The Google Calendar for iOS app will offer a way to round out the Google ecosystem for Apple users. When you check e-mail, if the contents of the e-mail contain a time, date, and location, it will likely trigger an automatic Calendar event, complete with editable reminders and other customizations. It will also include Assist, a feature that suggests places and other people to contact about the event. Each event will offer the opportunity to invite friends to that event through Gmail.

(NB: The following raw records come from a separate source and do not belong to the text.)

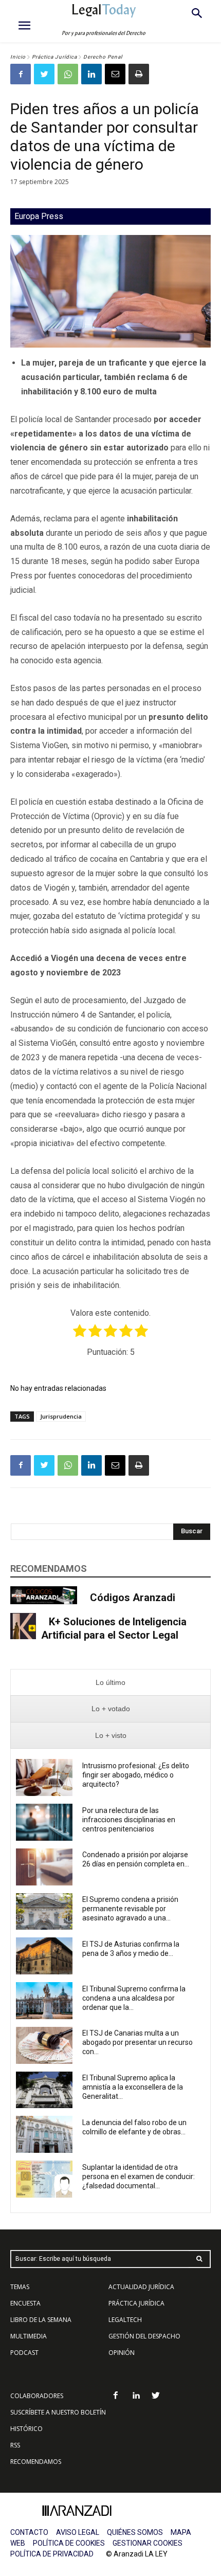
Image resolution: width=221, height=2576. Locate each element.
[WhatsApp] (68, 74)
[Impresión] (138, 74)
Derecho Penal (102, 57)
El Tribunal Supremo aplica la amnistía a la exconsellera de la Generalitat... (132, 2087)
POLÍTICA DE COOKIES (69, 2543)
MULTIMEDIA (28, 2336)
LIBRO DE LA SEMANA (40, 2319)
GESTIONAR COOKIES (147, 2543)
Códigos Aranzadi (132, 1597)
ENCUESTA (25, 2303)
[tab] (110, 1682)
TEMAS (19, 2286)
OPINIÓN (121, 2352)
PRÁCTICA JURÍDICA (136, 2303)
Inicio (18, 57)
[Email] (115, 74)
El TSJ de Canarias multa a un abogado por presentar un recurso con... (137, 2042)
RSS (15, 2445)
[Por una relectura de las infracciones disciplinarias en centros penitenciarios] (44, 1822)
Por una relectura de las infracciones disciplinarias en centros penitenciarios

Aesthetically, it looks pretty similar to the Android app. Events are set up as a scrolling timeline, showing the date on the righthand side and a list of events for that day in the body of the display. Some events will have photo backgrounds or clip art that illustrate the activity, which isn’t necessary but makes for a pretty visual narrative of the day’s events. The events are also color-coded, depending on the calendar to which the event is connected. Tap an event and you’ll see all the details, such as the confirmation number on a flight or the website of the place where you’re planning to meet a friend after work.
You can organize the view by an individual day, three days, a month, or search by keyword to find an exact event.
Google recently updated the Android version of its app to edit out some frequently reported issues, so it is likely the iOS version will hum along smoothly with its counterpart. If you’re an Apple user who depends on Gmail but had to previously used Apple’s Calendar, this will be a welcome and smooth change.
This week, Apple debuted final details for its upcoming Apple Watch, as well as a new MacBook, and updates to Apple TV. On Tuesday, it announced it will donate more than $50 million to improve diversity in the tech industry, and partner with organizations that bring women, minorities, and veterans to careers in computer science.